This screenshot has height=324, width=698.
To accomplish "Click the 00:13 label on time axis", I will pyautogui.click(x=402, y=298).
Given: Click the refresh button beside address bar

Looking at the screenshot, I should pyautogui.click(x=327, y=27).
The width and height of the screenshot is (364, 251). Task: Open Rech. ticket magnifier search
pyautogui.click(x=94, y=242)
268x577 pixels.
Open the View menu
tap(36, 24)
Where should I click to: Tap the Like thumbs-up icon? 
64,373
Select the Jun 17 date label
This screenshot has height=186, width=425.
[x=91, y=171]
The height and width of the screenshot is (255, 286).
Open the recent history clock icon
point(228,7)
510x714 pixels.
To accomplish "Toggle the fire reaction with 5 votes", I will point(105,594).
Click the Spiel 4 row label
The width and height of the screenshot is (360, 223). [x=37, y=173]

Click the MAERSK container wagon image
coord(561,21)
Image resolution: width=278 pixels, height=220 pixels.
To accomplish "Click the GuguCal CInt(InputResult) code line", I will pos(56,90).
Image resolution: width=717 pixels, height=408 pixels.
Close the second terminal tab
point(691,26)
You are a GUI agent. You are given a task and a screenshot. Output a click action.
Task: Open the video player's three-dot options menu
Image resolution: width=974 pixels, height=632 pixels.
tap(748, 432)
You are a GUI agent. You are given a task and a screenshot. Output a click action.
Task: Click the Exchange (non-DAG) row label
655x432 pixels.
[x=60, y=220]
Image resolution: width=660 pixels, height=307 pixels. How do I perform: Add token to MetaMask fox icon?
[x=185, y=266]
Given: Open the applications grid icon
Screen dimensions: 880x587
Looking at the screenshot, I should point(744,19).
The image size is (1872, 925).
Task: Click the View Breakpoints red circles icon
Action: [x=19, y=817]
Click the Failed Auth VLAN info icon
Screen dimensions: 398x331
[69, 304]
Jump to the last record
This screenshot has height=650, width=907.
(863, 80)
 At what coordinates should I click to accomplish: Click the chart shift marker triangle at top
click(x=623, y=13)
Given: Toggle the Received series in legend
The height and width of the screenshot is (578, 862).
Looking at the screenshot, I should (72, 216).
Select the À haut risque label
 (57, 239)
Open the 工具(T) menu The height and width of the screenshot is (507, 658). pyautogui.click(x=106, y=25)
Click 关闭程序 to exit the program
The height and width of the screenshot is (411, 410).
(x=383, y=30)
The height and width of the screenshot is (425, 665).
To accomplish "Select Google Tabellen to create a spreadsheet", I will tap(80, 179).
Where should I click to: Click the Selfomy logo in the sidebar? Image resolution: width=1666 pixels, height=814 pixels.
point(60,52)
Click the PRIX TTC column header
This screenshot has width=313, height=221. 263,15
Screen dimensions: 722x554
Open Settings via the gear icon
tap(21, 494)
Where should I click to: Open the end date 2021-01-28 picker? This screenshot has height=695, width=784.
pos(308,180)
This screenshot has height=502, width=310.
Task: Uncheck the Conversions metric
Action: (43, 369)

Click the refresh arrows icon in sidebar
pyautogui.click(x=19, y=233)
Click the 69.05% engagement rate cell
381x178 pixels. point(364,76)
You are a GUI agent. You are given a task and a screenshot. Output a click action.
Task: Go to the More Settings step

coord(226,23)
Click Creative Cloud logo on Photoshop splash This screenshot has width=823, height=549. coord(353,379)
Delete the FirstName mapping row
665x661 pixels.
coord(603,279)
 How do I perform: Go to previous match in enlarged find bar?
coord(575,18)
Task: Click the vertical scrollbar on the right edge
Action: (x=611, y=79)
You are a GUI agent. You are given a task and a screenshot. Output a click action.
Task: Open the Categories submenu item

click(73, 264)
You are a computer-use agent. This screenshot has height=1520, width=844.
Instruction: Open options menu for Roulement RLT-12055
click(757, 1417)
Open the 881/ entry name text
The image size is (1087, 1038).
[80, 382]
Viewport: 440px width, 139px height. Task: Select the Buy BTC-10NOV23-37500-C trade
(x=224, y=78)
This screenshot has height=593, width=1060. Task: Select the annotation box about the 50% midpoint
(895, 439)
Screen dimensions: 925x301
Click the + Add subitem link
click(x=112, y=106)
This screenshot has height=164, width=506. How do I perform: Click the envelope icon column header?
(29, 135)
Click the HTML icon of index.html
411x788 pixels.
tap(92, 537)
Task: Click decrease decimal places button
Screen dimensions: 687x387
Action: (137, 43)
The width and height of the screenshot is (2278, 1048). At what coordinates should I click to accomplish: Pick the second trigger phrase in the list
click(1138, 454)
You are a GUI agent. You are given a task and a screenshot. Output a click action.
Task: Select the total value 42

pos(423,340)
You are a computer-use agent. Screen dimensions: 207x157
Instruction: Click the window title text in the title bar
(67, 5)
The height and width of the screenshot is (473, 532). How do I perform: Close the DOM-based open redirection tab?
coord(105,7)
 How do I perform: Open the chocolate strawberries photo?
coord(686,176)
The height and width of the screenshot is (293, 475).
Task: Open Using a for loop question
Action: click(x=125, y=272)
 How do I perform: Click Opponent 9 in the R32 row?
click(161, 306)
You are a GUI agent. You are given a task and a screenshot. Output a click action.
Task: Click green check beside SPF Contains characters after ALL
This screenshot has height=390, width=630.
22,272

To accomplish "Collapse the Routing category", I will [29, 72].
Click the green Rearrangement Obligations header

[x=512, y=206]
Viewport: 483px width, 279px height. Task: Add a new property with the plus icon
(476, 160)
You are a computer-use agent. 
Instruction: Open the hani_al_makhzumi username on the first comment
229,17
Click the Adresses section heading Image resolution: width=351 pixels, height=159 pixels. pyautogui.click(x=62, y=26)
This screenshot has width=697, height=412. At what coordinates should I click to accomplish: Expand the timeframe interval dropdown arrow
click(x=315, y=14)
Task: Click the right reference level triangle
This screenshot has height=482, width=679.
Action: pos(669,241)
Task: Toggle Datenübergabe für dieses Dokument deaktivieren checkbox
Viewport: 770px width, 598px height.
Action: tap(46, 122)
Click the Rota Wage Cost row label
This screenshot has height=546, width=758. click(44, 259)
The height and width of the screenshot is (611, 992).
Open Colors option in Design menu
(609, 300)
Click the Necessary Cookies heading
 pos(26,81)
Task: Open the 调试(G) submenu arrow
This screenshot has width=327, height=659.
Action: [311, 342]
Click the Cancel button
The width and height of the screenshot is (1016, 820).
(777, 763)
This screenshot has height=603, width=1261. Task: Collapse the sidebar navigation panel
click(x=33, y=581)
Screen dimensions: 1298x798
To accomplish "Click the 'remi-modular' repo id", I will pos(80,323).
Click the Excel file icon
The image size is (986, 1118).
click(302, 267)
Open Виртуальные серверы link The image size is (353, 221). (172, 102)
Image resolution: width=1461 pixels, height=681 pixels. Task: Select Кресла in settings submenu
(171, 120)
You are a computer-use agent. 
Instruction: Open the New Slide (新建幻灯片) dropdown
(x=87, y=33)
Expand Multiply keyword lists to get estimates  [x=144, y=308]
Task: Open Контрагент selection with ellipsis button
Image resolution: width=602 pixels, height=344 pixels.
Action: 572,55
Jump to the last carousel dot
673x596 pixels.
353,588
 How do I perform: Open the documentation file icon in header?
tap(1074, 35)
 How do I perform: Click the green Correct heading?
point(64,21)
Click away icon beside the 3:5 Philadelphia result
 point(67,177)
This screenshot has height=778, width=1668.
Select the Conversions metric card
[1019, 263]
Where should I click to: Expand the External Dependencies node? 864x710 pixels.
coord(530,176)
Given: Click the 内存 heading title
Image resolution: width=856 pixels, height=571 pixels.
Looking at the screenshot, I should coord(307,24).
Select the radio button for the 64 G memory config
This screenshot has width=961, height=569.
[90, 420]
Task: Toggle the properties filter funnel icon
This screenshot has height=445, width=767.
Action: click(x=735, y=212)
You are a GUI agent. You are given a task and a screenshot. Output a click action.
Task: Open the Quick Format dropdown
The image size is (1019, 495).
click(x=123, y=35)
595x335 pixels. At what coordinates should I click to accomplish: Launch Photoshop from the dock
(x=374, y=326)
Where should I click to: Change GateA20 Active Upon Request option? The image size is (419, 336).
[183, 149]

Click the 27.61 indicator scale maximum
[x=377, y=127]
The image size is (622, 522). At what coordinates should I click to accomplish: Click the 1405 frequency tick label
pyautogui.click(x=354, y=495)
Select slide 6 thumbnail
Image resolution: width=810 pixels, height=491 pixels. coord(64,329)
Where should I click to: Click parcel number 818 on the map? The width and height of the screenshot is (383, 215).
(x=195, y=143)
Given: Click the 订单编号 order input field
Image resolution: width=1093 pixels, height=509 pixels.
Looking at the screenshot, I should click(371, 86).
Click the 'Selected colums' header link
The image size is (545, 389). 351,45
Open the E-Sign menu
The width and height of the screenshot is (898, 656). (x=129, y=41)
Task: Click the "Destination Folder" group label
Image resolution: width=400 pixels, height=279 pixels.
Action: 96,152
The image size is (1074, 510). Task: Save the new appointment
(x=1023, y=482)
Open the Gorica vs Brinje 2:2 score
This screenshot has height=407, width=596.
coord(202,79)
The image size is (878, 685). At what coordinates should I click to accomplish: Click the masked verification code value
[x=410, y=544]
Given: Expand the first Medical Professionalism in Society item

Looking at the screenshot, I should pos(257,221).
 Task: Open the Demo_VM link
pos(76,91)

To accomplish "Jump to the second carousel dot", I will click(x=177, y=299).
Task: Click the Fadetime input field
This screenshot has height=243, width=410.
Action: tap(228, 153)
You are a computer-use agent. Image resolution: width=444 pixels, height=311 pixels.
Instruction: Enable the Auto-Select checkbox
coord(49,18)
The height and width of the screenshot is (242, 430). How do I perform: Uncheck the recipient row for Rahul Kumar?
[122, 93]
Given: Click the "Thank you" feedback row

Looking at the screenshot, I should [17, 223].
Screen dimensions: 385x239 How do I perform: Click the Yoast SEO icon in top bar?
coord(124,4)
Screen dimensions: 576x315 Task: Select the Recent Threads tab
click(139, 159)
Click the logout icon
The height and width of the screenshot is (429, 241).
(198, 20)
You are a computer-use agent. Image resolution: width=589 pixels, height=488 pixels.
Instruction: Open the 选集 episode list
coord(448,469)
═══
| ABOUT THIS TASK |
All lines in the records above with "computer" need to be found and copied.

| RESULT OF THIS TASK |
You are a computer-use agent. This screenshot has height=1520, width=844.
You are a computer-use agent. Screen dimensions: 207x157
You are a computer-use agent. 
You are a computer-use agent. 
You are a computer-use agent. Image resolution: width=444 pixels, height=311 pixels.
You are a computer-use agent. Image resolution: width=589 pixels, height=488 pixels.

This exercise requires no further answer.